All the nuts and bolts needed to go from quaternions to a quaternion rotation operator

Citation Note: I have borrowed this article’s content from Jack B. Kuipers’ seminal 1999 book on quaternions.

As an admirer of the book’s writing style, I submit that you are probably better off referring to Chapter 5 of the book. My motivation to write this regardless is twofold - to provide robotics practitioners with a one-stop-shop entry point to quaternions and challenge/improve my understanding of them. I claim no expertise in this topic but found it so fascinating that I decided to write about it.

Prerequisites: This is [2/3] article in my series on quaternions. For this article, I assume readers’ familiarity with basic quaternion algebra and rotation matrices and their basic properties.

Agenda

After going back and forth about it in my mind, I have decided to write about the quaternion rotation operator in two parts:

one that proposes a checklist of qualities necessary to be a reasonably good \(\mathbb{R}^3\) rotation operator and introduces the necessary tools to meet the checklist (this one)
one that discusses the geometric effects of the quaternion rotation operator (next one )

At the cost of clarity, I am probably risking losing readers’ attention and I only hope to keep you interested enough to stay aboard till the end of the series.

Quaternion Rotation Operator: Checklist

As we know, rotation matrices are \(3 \times 3\) orthogonal matrices with determinant 1 (unimodular). In fact, one can use any \(3 \times 3\) matrix \(R\) that satisfies the orthogonality and the unimodularityA matrix is unimodular if it has a determinant 1 or -1. But in this case, I am only talking about it being 1. properties to represent rotations in \(\mathbb{R}^3\). To find a vector \(\vec{v}\)’s rotated image \(\vec{w}\) under \(R\), we simply do the left matrix multiplication between \(R\) and a column matrix that whose entries are components of \(\vec{v}\) i.e., \(R\vec{v}\). It helps to recollect that the image \(\vec{w}\), thanks to the unimodularity of \(R\), has the same magnitude as \(\vec{v}\). If one were to invent a quaternion rotation operator, say \(R_{\mathbf{q}}\) (associated with the quaternion \(\mathbf{q}\)), it should satisfy the following:

\[\vec{w} = R_{\mathbf{q}}(\vec{v})\]

And more importantly, similar to rotation matrices, the operator \(R_{\mathbf{q}}\) should somehow bring about a notion of an axis and an angle of rotation to it. Of course the quaternion operator should also be able to reproduce other properties such as sequence of rotations i.e., have an equivalent form of \(R_1R_2R_3\vec{v}\), say \(R_{\mathbf{q}_1\mathbf{q}_2\mathbf{q}_3}\) and reverse rotations (e.g. \(R_1^{-1}R_2R_3\vec{v}\)) and more.

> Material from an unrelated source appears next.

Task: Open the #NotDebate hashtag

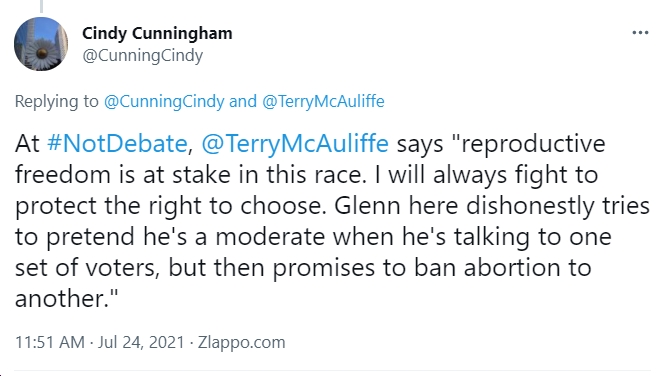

Perhaps we’ll worry about them later but at its core, it appears that the four fundamental desirable qualities of rotation operator \(R_{\mathbf{q}}\) are as follows:

\(R_{\mathbf{q}}\) should be able to operate on vectors.
\(R_{\mathbf{q}}\) should always output a vector in \(\mathbb{R}^3\).
\(R_{\mathbf{q}}\) shouldn’t scale the vectors.
\(R_{\mathbf{q}}\) should associate with an angleAlso an axis of rotation but we look at that in my next article. unique to \(\mathbf{q}\).

By the end of this article, we will see that this checklist is indeed fulfilled with quaternions albeit with some upgrades.

Pure Quaternions

How can quaternions which are in \(\mathbb{R}^4\) operate on vectors in \(\mathbb{R}^3\)? Thanks to the Scalar + Vector model we discussed in , a vector can be interpreted as a pure quaternionOne might argue that real numbers are just scalar parts of quaternions. And why shouldn't they? i.e., \(\mathbf{v} = 0 + \vec{v}\). So \(Q_0\), the set of all pure quaternions, is a subset of \(Q\), the set of all quaternions. To that end, we can easily verify that:

Quaternion addition between any two pure quaternions
Quaternion multiplication between any two pure quaternions
Quaternion multiplication between a scalar and a pure quaternion

provide a one-to-one correspondence between \(\mathbb{R}^3\) and \(Q_0\). This is great and goes toward items 1 and 2 on our checklist.

Source: Jack B Kuipers. Quaternions and Rotation Sequences (1999)

However, multiplication (See Eq. \((1)\) from for clarity) between a general and a pure quaternion doesn’t always give us the same desirable one-to-one mapping. Still, it exists and is as follows:

\[\begin{aligned} \mathbf{q} \star \mathbf{v} &= (q_0 + \vec{q}) \star (0 + \vec{v}) \\ &= q_0 \cdot 0 - \vec{q} \cdot \vec{v} + 0 \cdot \vec{q} + q_0\vec{v} + \vec{q} \times \vec{v}\\ &= -\vec{q} \cdot \vec{v} + q_0\vec{v} + \vec{q} \times \vec{v} \hspace{10cm} \text{(1)} \end{aligned}\]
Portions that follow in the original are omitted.